Geht mir genauso. War auch vor einer Woche schon der vorherrschende Tenor im Blog zu

Der Straus-Drops is jelutscht. Wir wünschen dem Alex von Herzen allet Jute in Amiland.

Aber @justin hat auch recht: Eine offenherzige Pressekonferenz, in der man höflich jedes Nachfragen ins rhetorische Nichts laufen lässt, sorgt sicher für weniger Spekulatius als der von @justin inkriminierte Maulkorb. Die Presseabteilung der Mädels könnte Nachhilfe bei Vincent nehmen. Der beherrscht das Nicht-Antworten mit höflichem Lächeln perfekt. Und Alex Straus ist diesbezüglich auch nicht auffen Kopp resp. Mund gefallen.

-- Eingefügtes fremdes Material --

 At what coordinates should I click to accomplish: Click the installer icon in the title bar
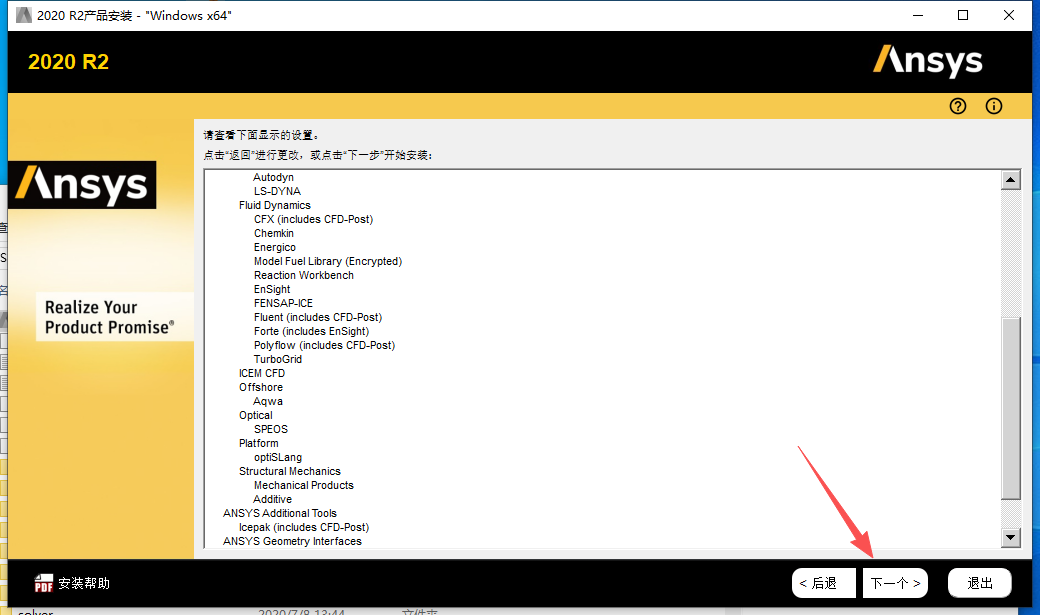22,15
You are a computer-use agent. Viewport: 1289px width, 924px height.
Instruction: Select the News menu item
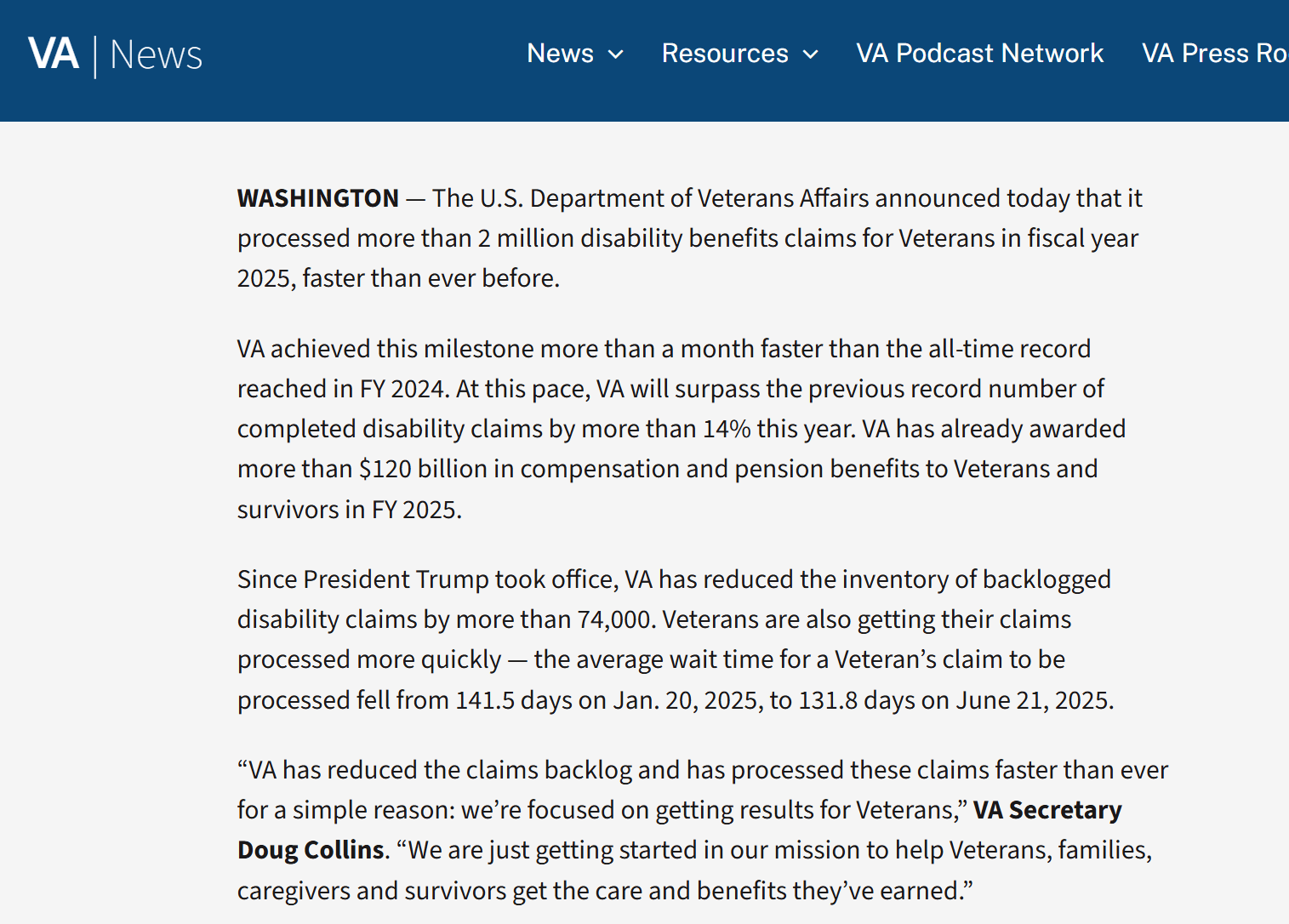560,54
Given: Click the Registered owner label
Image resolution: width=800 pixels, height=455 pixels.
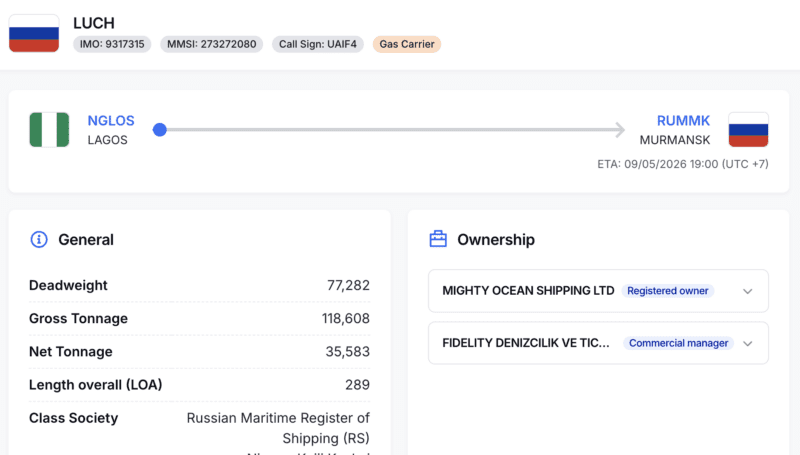Looking at the screenshot, I should pos(667,291).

Das ist sicher richtich. Wenngleich die Fans vermutlich weniger Probleme mit dem Nachrichten-Veto haben als die Journalisten.
Wenn ich die Verantwortung hätte: ich hätte Giulia und Alex aufs Podium gesetzt und die Fragezeit-Begrenzung aufgehoben. Beide sind erfahrene Profis darin, unangenehme Fragen nett und höflich in Leere laufen zu lassen. Hinterher hätte man nix zusätzlich erfahren, aber alle wärn‘s zufrieden gewesen.

Grundsätzlich ist ein Maulkorb für den Journalismus ungeschickt und eher peinlich. The way of Vinnie ist viel erfolgreicher. Unangenehme Fragen einfach weglächeln - hinterher finden alle dich sogar noch supi-sympathisch.